When I checked with the kitchen it was a £43 order, which for us is not a large order, and there was nothing on the order that qualified for complimentary dips. The customer was asking me to give away items worth approximately £8 because they had decided they were entitled to them. This is a classic “no win” situation.

I’m now in a Catch-22 situation. I decided to add a regular sized dip pot but as soon as the customer received the order I had the soap-box rant phone call:

“This is the worst customer service ever,” she belted, “you and your restaurant can go F.U.C.K. yourself. I’m influential on social media so you better watch out.”

This was the short version – her tirade lasted about a minute lecturing me about how loyal she was and we should reward her for it. Customers can be nobs as one journalist wrote.

Loyalty: An Opportunity?

Delivery partner orders go direct to the kitchen and there can be any one of a number of chefs who pick up the order depending who is working on the pass that day. The front of house team have no visibility of them, but they have to field the calls.

With the delivery partners there is no ‘loyalty’ system visible at the restaurant’s end, no way to see how loyal a customer may be aside from the chef remembering the customer’s name and order frequency. Since multiple chefs may be receiving the orders, it is not possible to track loyalty without tasking somebody to aggregate all the details. That’s a headache.

When you are paying a very large slice of the revenue to the delivery partner, it’s my view that the delivery partner should be providing this information since they already have it. However, they don’t because of “data protection” which roughly translates to “it’s their data, not yours.”

I understand the data protection rules and I’m OK not having all the details, but when it’s used as an excuse not to provide information when some information would be a huge benefit you can’t help but feel like just a number in their machine.

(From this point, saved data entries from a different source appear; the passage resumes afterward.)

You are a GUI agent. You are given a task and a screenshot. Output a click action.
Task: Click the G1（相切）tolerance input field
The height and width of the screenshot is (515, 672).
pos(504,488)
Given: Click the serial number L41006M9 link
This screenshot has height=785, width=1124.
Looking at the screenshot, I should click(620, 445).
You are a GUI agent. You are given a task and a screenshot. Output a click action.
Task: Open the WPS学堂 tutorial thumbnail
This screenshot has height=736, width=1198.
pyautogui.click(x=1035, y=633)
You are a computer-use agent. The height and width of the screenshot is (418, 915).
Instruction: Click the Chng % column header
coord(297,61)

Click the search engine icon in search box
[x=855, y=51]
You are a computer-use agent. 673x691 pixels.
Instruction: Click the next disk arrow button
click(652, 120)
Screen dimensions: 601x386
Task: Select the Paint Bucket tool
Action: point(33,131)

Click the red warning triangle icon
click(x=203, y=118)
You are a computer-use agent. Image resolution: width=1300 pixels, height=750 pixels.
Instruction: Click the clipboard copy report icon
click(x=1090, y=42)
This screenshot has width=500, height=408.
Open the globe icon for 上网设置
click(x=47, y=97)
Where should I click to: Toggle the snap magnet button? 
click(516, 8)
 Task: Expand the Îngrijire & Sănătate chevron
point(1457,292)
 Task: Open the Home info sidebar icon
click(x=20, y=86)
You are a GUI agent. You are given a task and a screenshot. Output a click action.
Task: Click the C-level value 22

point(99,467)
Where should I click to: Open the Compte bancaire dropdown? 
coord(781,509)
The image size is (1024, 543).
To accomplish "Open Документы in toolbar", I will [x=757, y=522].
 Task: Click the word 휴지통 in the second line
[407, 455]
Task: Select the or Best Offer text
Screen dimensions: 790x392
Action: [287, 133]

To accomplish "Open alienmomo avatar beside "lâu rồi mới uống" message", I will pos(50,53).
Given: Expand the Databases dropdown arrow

There is an opportunity here to present something to the restaurant since the customer name, telephone number and order value are provided to the restaurant by the delivery partner (didn’t we say data protection earlier?). They could easily aggregate an average order value and number of orders and display this on the order also. This simplified data could help the restaurant better reward loyal customers.

Current Order

Customer: John Doe
Telephone: 11111 222222
Order Value: £34.55

List of Items Ordered

Proposed Order

Customer: John Doe
Telephone: 11111 222222
Order Value: £34.55
Number of Orders: 4
Average Value: £45.03
Average Frequency: 12 days

List of Items Ordered

We know that delivery partners reward their loyal customers based on this – for example with free delivery or other vouchers – aggregated across all orders from all restaurants. The delivery partner cites that the data is aggregated as the reason for not providing any insight as this would breach “data protection” and risk exposure of customer data for other restaurants. Personally, as a former software engineer and web developer, I’m not convinced. It just seems like a missed opportunity.

Breaking the Chain

We have now decided that if a customer wants to change the order via a delivery partner then, since their ‘contract’ is with the delivery partner, they will need to call them and amend the order. We will continue to be hospitable but those who think they can just throw their weight around with social media threats and tantrums will simply be asked to call the delivery partner.

Restaurants have to pay a large commission to the delivery partner to be listed on their system (up to 25%) so they have little margin to play with for loyalty rewards for regular customers. At Meejana, we use our own online loyalty system for online orders which shows additional data like number of orders and total order value which allows us to periodically reward customers and apply discounting rules automatically. It’s easier to give back when you order direct!